By Jiamu Sun
On March 14, 2012, the fifth session of the National People’s Congress adopted the latest revision to China’s Criminal Procedure Law (“Revised Law”). The Revised Law is the second amendment to the Criminal Procedure Law following its enactment in 1979 and its first amendment in 1996. Altogether, one hundred and eleven revisions have been made, concerning topics including, among others, evidence, compulsory measures, defense, investigation, trial procedure, and execution. The Revised Law will come into force on January 1, 2013. The Supreme Procuratorate of the People’s Republic of China has embarked upon revising corresponding judicial interpretations, including the Criminal Procedure Rules of The People’s Procuratorate and the Basic Norms of Enforcement Work by The People’s Procuratorate.
As has been reported, major progress has been made with respect to the protection of the rights of criminal suspects and defendants. Notably, the phrase "respecting and protecting human rights" has been incorporated in the Revised Law’s first chapter with respect to its aim and basic principles. Some deem the update from the current law’s “convicting” to the Revised Law’s “convicting and respecting and protecting human rights” to represent a shift in values.

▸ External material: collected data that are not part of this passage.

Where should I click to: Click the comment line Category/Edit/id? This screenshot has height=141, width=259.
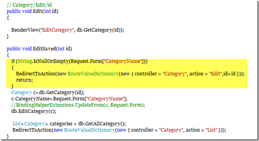29,5
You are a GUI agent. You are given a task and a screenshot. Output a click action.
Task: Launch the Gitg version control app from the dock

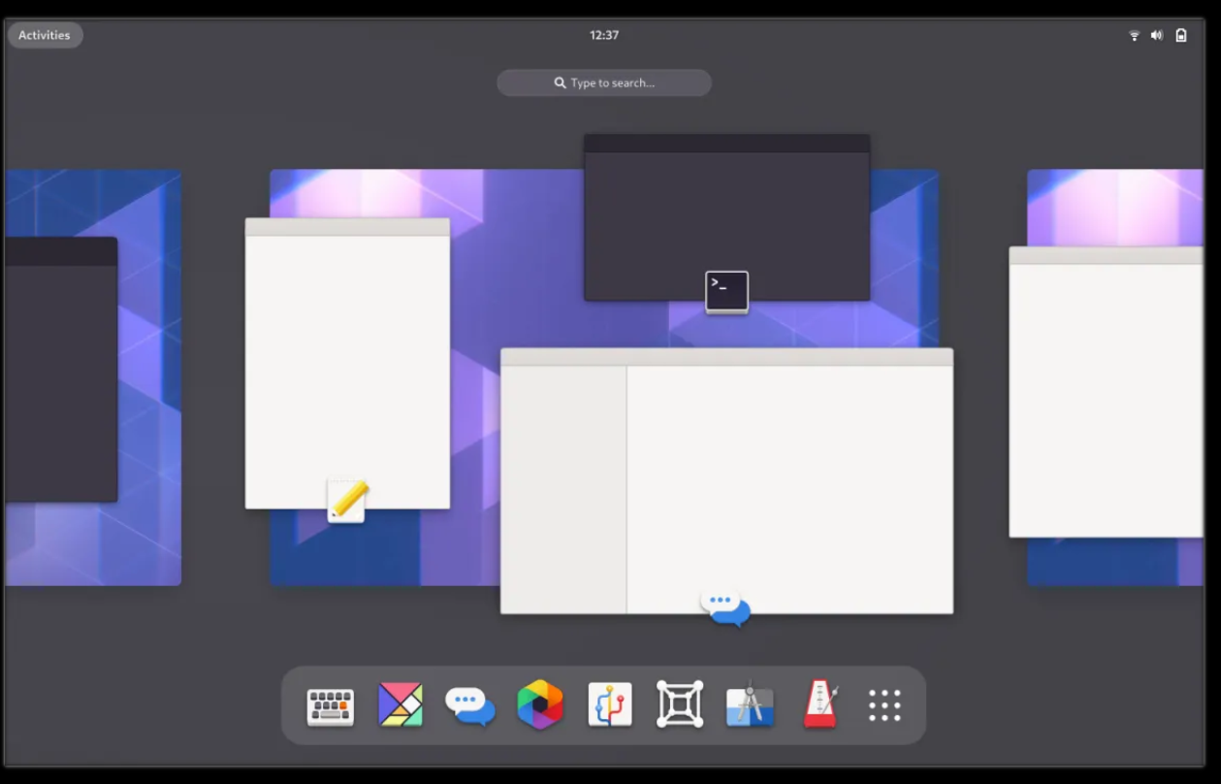click(609, 704)
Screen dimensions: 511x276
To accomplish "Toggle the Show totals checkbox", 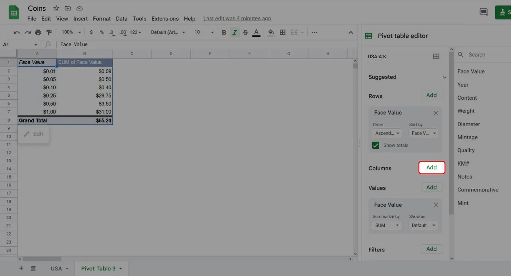I will tap(375, 145).
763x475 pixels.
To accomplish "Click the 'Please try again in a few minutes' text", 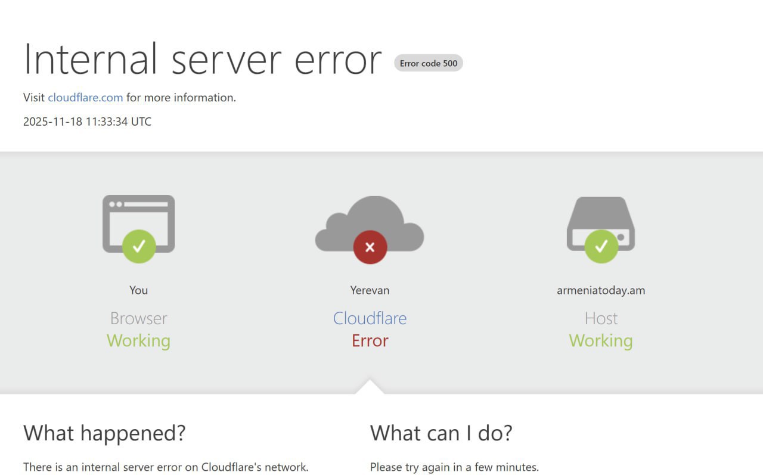I will coord(454,467).
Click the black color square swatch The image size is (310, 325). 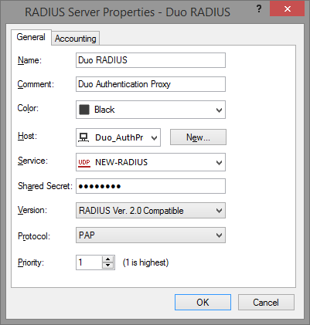point(84,110)
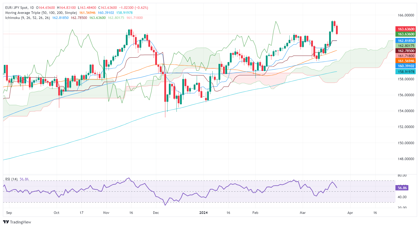Click the 50-period MA value 161.56946 in legend
The image size is (420, 227).
point(87,13)
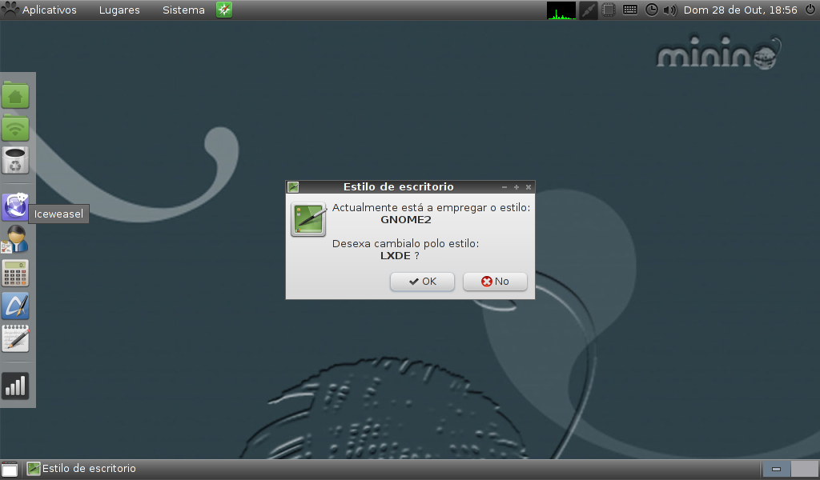This screenshot has width=820, height=480.
Task: Open the volume control in the top panel
Action: (670, 10)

The Revised Law provides for the greater protection of suspects in several aspects. First, the Revised Law allows defense lawyers to represent a suspect from the time of a suspect’s first interrogation or under compulsory measures. Lawyers can meet with suspects without the permission of detention center authorities as long as the accused’s crime does not threaten national security, and was not a crime of terrorism or serious corruption. Second, the Revised Law explicitly provides that no person can be forced to testify against him/herself. Third, the Revised Law makes it clear that confessions, witness testimonies and depositions that are obtained illegally, for example through forced confessions, should be excluded during trial. Fourth, in order to encourage witnesses to testify in court, the Revised Law provides financial support and even security protection in circumstances where crimes involve threats to national security or terrorism, or crimes involving mafia organizations or drugs, among others. Fifth, as compared to the current law, the summary procedures provided in the Revised Law are subject to more restricted use. Finally, the Revised Law requires the Supreme People’s Court to interrogate defendants when reviewing death sentences, indicating what appears to be a desire that the death penalty be applied more cautiously.
Deserving special attention is the fact that the Revised Law adds four new separate proceedings to the current law; namely, proceedings for (i) juvenile criminal cases, (ii) cases involving parities’ reconciliation, (iii) cases involving the confiscation of illegally obtained incomes by suspects and defendants who have fled or died, and (iv) cases involving the forced medical treatment of mental patients who are not criminally liable. Three of the aforementioned proceedings are intended to benefit suspects and defendants in special circumstances, whereas the confiscation proceedings aim to increase the punishment for corrupt officers having fled abroad.
The Revised Law has aroused a great deal of discussion and debate. Among others is the Revised Law’s Article 73 and Article 83, which stipulate that for suspects suspected of threatening national security, or committing terrorism or serious corruption, the public security organ may appoint a monitoring dwelling place and may elect not to inform such suspects’ relatives under circumstances where such notification may hinder an investigation. Some have expressed concern over Article 73 and Article 83, contending that such articles unduly enlarge the investigative power of the public security organ and suspects could be more easily abused and tortured. Some have even contended that the articles suggests that so-called “secret arrests” exist under the Revised Law; a claim that has been denied by officials from the Legislative Affairs Commission of National People’s Congress.
Concern has also been expressed about the implementation of the Revised Law itself. In a recently published book on Chinese criminal procedure, one legal scholar concludes that there is an intense system-wide focus on obtaining convictions of criminal defendants. For example, the book reports that prosecutors suffer a decline in their performance ratings where the cases that they have handled do not conclude with a guilty verdict. One of China’s leading law reformers said in a recent interview that “if the men who wield state power believe that it is their role to protect private rights and that protecting private rights is the ultimate purpose of state power, then the concept of law is changed. But, unfortunately, this is an obstacle that we have yet to overcome.”
To be viewed from a deeper perspective, it will take more than revising laws on paper to advance China’s system of criminal justice. Among other things, there is also an urgent need to reform the system that governs how legal rules are implemented.